_TASK REQUIREMENTS_
Quote the transcript on the asylum rule changes from "Aaron Reichlin-Melnick: The" up to and including "to seek asylum.".

_PASSAGE TO READ_
— Start —
Tanzina Vega: I'm Tanzina Vega. Welcome back to The Takeaway. Over the past five days, the Trump administration has released a number of changes to US asylum policy that are set to go into effect before the term ends. Some of the changes include denying asylum claims based on gender and sexuality persecution, or even persecution from organized crime. It also includes many procedural changes for immigration judges, opening the door to more asylum denials. I spoke with Aaron Reichlin-Melnick, Policy Counsel at the American Immigration Council, and he told me about the new rules and what they mean for asylum seekers.
Aaron Reichlin-Melnick: The rule makes a number of changes, both procedural and substantive to asylum law that would restrict the ability of both migrants arriving at the border and people who arrive on visas to seek asylum.
Tanzina Vega: That includes people who are fleeing their country due to gendered violence or gang violence, right?
Aaron Reichlin-Melnick: Gender will generally not be a ground for granting asylum. Importantly, the government hasn't explained how that might affect people who are seeking protection on the basis of their gender identity, including transgender individuals and gender non-binary individuals. These worlds could potentially severely restrict the access to protection for LGBT individuals. Although that would require negative interpretations of the regulations from immigration judges.
Tanzina Vega: You say this rule is sweeping, how so?
Aaron Reichlin-Melnick: Some of the biggest changes the rule makes are restrictions to the traditional definitions of asylum. One of the easiest ones to explain are changes to what it means to be persecuted on behalf of your political opinion. Under the proposed rule, it declares that the only person who can receive protection for persecution on account of political opinion is someone whose political opinion is about the control of a government. What that means is that if you're a Saudi women's rights activist and the Saudi government is persecuting you for your political activism on behalf of women's rights, so long as you are not advocating for the overthrow of the monarchy, the Trump administration's rules would bar you from seeking asylum on that basis.
Similarly, the rules in post-sweeping new restrictions on eligibility for minor situations like crossing the border without permission, failure to pay even a cent of taxes, or in one of the most absurd situations, traveling through at least two countries before arriving in the United States without seeking asylum there, even if you were just traveling through an airport.
Under the rules, an LGBT individual from Uganda, a country where homosexuality is illegal, who took the cheapest flight to JFK Airport, requiring them to transfer through Kenya and the United Arab Emirates, would start their asylum process with a negative mark against them because they failed to apply for asylum in Kenya or the United Arab Emirates, both of which are countries that ban homosexuality as well. This is an absurd interpretation that would particularly hurt those who can't afford a more direct flight, potentially leading to people being denied asylum just because they chose the cheaper flight option.
Tanzina Vega: Now, Aaron, if this goes into effect five days before the inauguration, what's the point?
— End —
_LISTING_
— Start —
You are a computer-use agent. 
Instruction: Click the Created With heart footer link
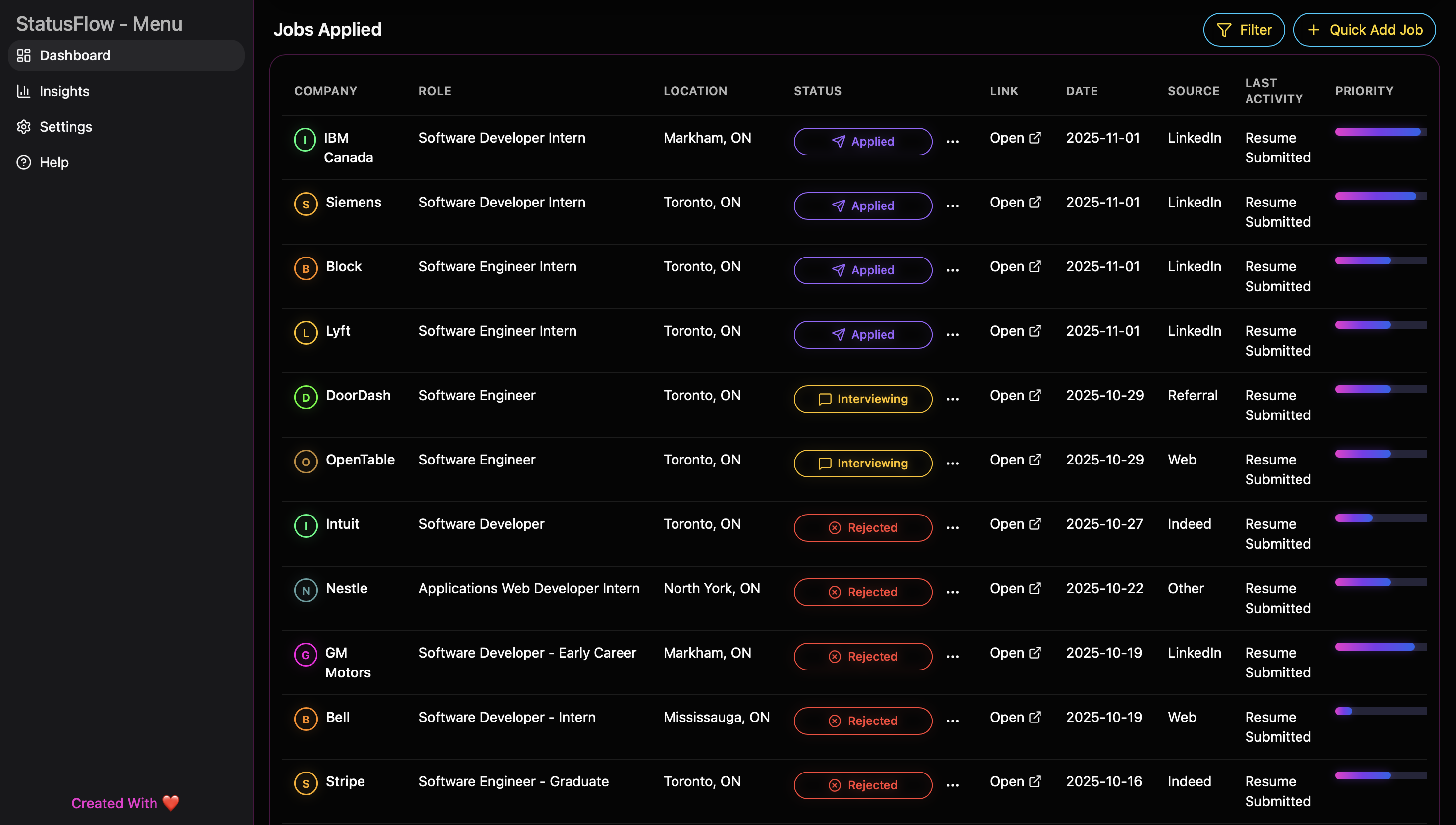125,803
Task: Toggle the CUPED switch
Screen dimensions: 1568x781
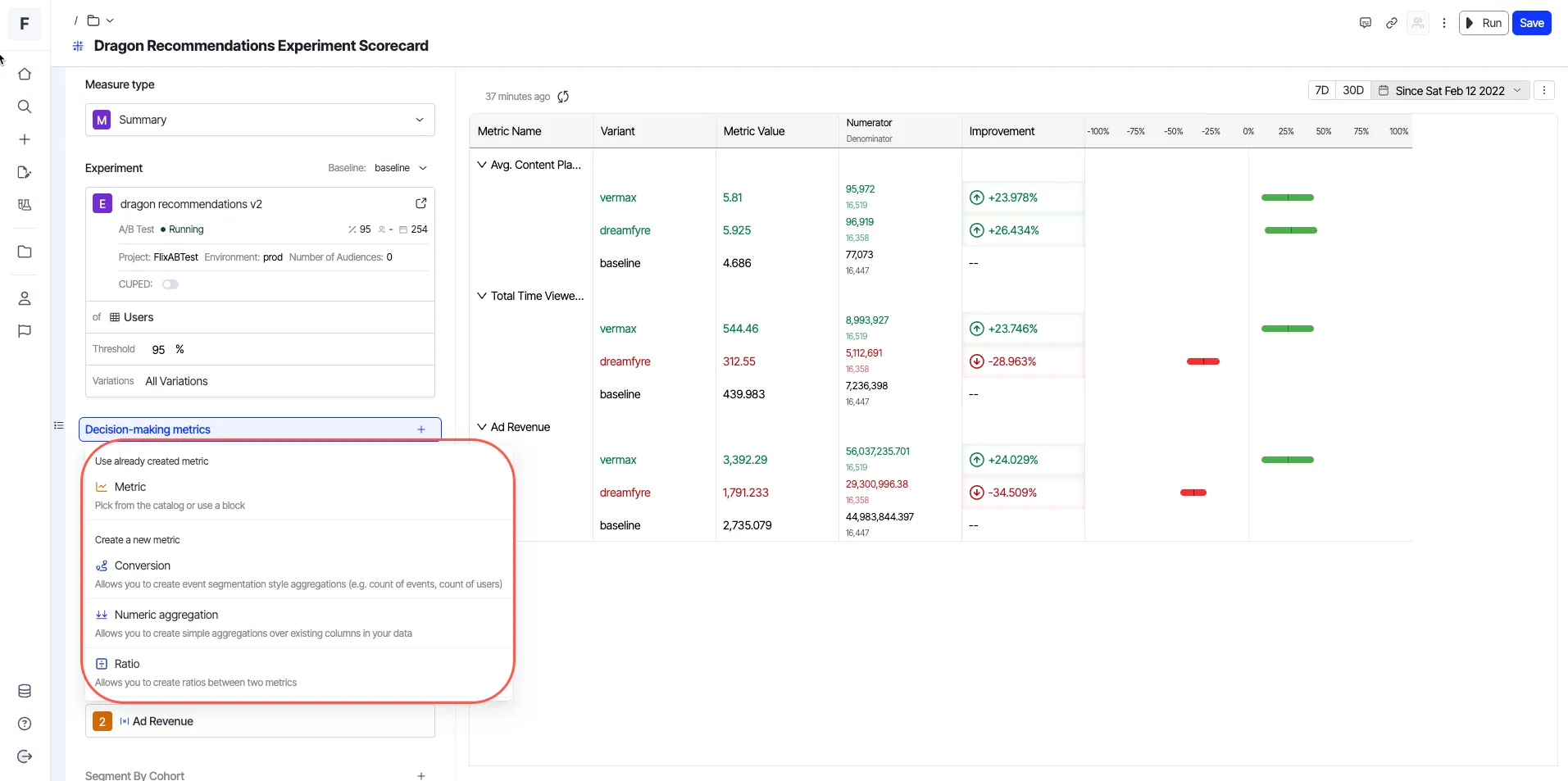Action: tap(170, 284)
— End —
— Start —
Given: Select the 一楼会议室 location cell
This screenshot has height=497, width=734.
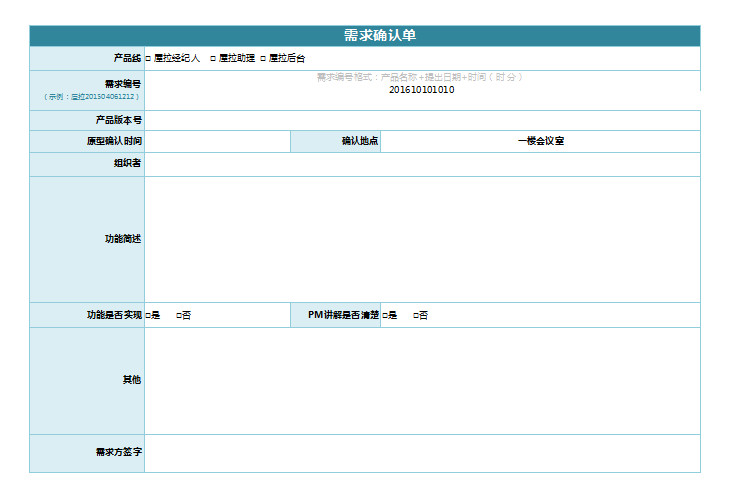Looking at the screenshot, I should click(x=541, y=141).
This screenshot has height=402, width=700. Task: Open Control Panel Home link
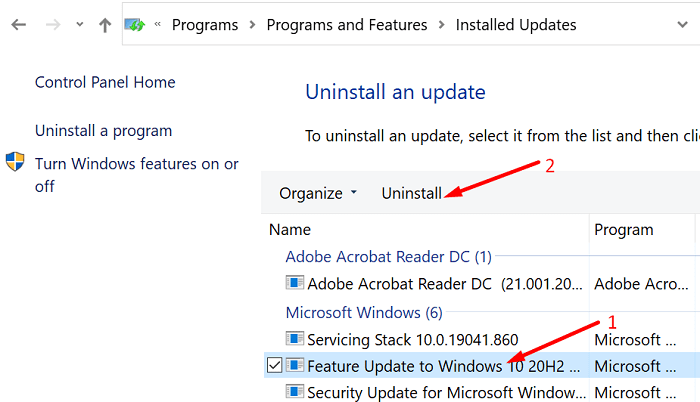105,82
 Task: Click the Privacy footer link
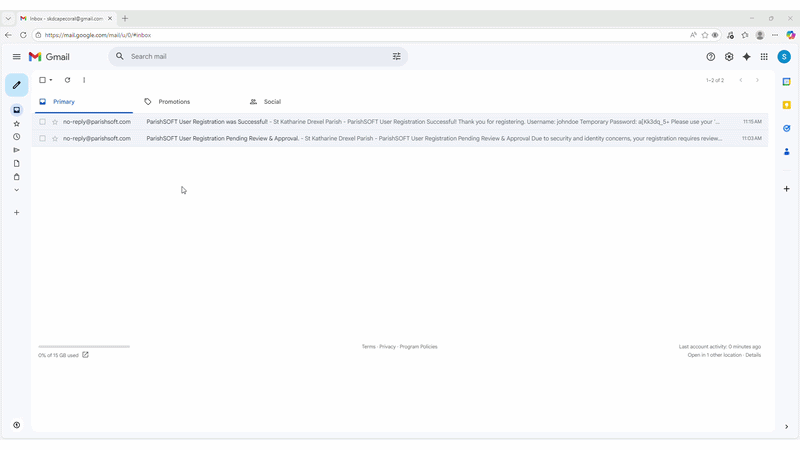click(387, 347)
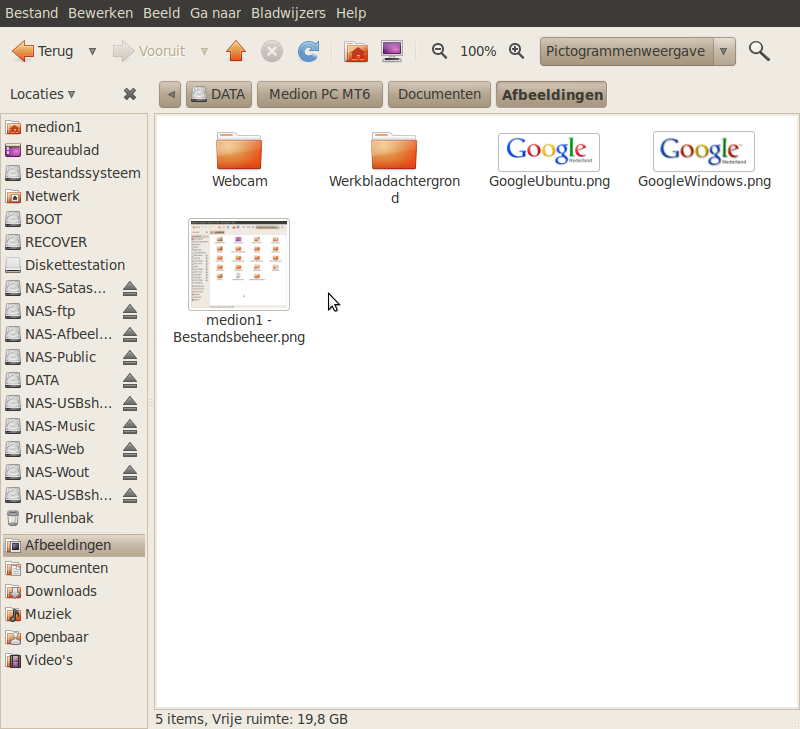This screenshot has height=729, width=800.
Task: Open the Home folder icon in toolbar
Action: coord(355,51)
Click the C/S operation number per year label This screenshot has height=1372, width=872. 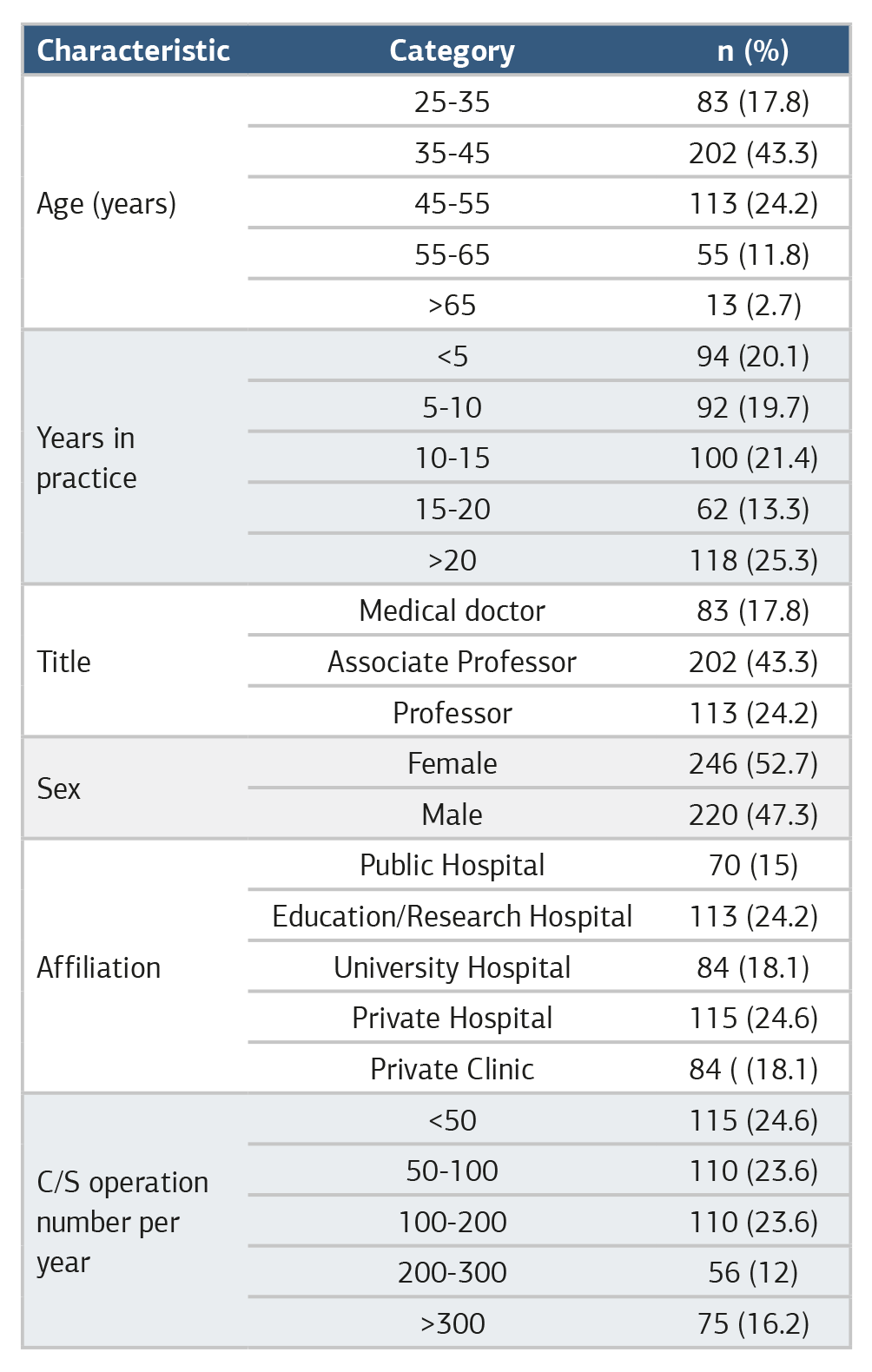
— End —
_FINISHED ANSWER_
Aaron Reichlin-Melnick: The rule makes a number of changes, both procedural and substantive to asylum law that would restrict the ability of both migrants arriving at the border and people who arrive on visas to seek asylum.